Dive Brief:
- American Educational Research Association conference keynote speaker, University of Illinois's William Trent, told a New York audience Saturday that higher ed is complicit in perpetuating the kinds of stereotypes that are fueling tensions in this country by not doing enough to diversify their populations and make sure students are exposed to enough people from different backgrounds.
- For one thing, he said, "you send admissions officers out with a 'yield list' to recruit in places where their efforts will be rewarded with a high number of qualified student applicants, who can pay." Those areas are often whiter and richer, he said — an idea which was confirmed by a study presented by two other researchers at the meeting.

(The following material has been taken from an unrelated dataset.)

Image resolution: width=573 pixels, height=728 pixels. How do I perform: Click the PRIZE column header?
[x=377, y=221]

- When they arrive on campus, "we quickly get students indoctrinated to the kind of racism we practice," he said, noting that "within a couple of weeks, they know which neighborhoods [around campus] to avoid." Even the language around education as an enterprise is problematic, he continued saying, "conceptually, why have we allowed historically majority-minority schools to be a problem, but not majority white schools. Why is a majority-white school not a racially identified school? Our very language, the very way that we talk about this privileges the structure that doesn’t facilitate the type of change that we need."
Dive Insight:
"Segregation, whether it’s a wall, concrete, or the segregation that comes with the kind of social structure in which we exclude in a very thorough way, they both serve to perpetuate vicious stereotypes," said Trent, who pointed out that with first-graders across the country already being majority-minority, "this has to stop." "We can either choose to do our best for the children who come to us, or we can suffer the consequences ... of having poorly trained people who perform our medical services" and other critical services that will be staffed by today's students down the line.

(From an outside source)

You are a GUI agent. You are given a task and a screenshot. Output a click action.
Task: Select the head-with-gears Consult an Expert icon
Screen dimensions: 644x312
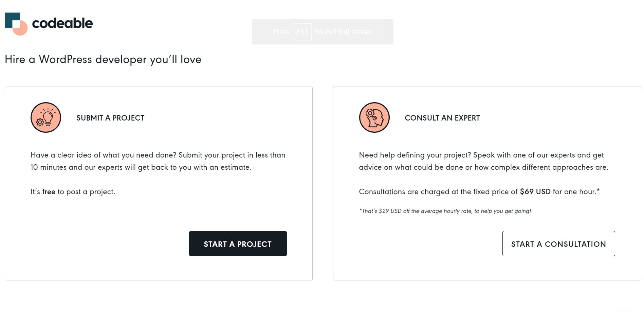pos(374,117)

School and neighborhood segregation funnel up to segregation in higher education, where schools concentrate limited recruitment budgets on the top schools to get bigger bang for buck. This is where policies like the controversial 10% rule in Texas — which guarantees admission to the state's public universities for the top 10% of students at every high school across the state in hopes of accounting for differences between school quality — come into play to level the playing field. But affordability is still an issue for students who come from impoverished neighborhoods and schools, and as Sen. Lamar Alexander pointed out on a panel discussion hosted by the Reagan Institute Thursday, other barriers, including convoluted financial aid forms, still exist.